Figure 1 shows our diagnostic work-up for stool specimens obtained from patients in whom cryptosporidiosis is suspect. We recently decided to supplement acid-fasting staining with a commercially available enzyme-linked immunosorbent assay (ProSpect Cryptosporidium) Microtiter Assay; Alexon Inc., Sunnyvale, CA). This allows us to confirm positive specimens and detect additional positive samples not observed with the modified acid-fast stain. Test specificity is based upon detection of a Cryptosporidium-Specific Antigen (CSA) which is produced by these parasites during their replication in the GI tract. The anti-CSA antibody is bound to wells in the plastic microtiter plates. This antibody captures any antigen present in stool samples. When the test is positive, a second anti-CSA antibody which is labeled with horseradish peroxidase attaches to the antigen in a sandwich allowing for spectrophotometric detection. The sensitivity of the assay appears to be greater than 95% and specificity is even greater. Cross-reactivity with other parasites is not a problem. Since parasitic infections are often found as multiple infections this is an important feature of such tests.

References

  1. Dupont HL, Chappell CL, Sterling CR. The infectivity of cryptosporidium parvum in healthy volunteers. New Engl J Med 1995;332:855.

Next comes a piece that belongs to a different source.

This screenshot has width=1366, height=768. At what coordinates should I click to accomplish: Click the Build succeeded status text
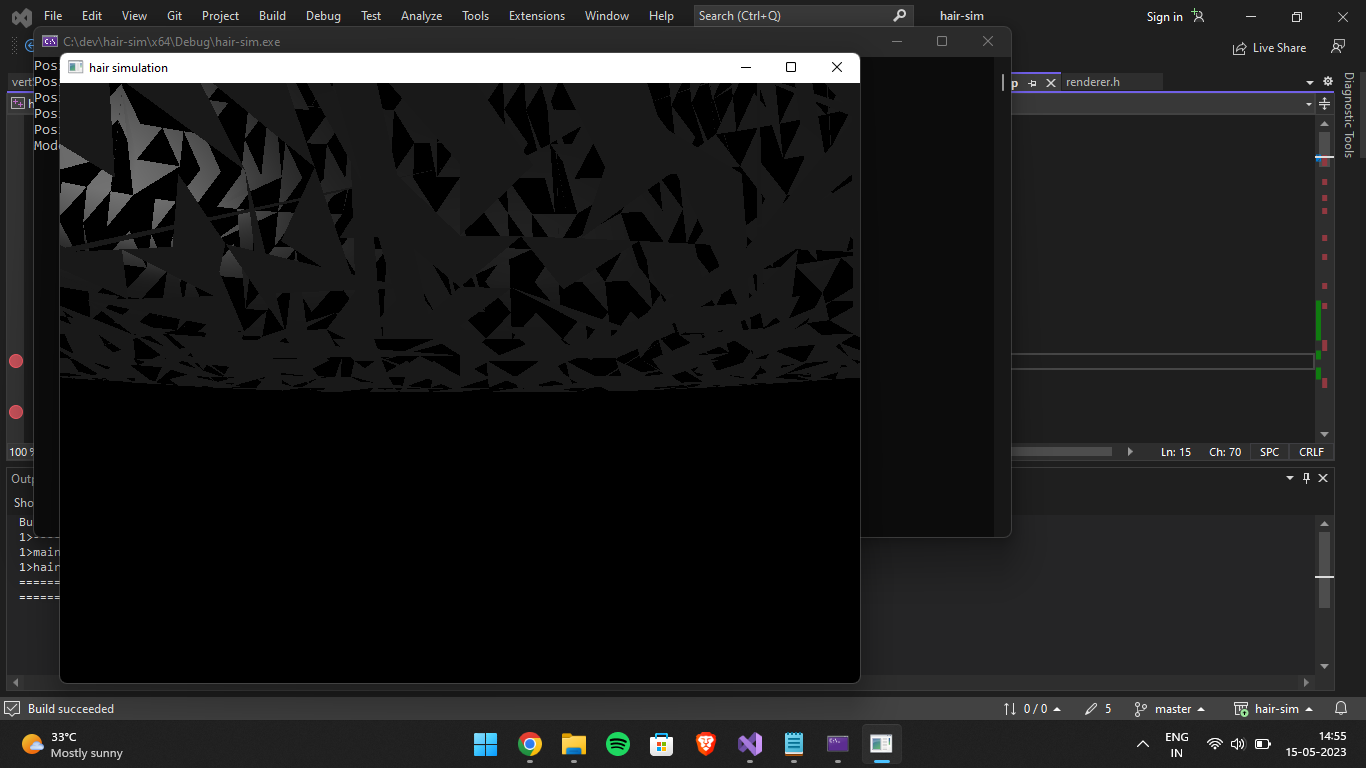70,708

  2. CDC. Assessing the health threat associated with waterborne cryptosporidiosis: Report of a workshop. MMWR 44: No. RR-6. 1-8.
  3. Hardalo CJ. Safe water for travelers. Travel Medicine Advisor Update 1995;5:4.
  4. Edberg SC. Association of indicators with Crypto-sporidium. J American Water Works Assoc. 1994; 4:98.
  5. Clancy JL, et al. Reproductibility of Cryptosporidium assays. J. American Water Works Assoc. 1994; 86:89-97.
  6. Topazian M. Bia FJ. New parasites on the block: emerging intestinal protozoa. Gastroenterologist 1994; 2:147.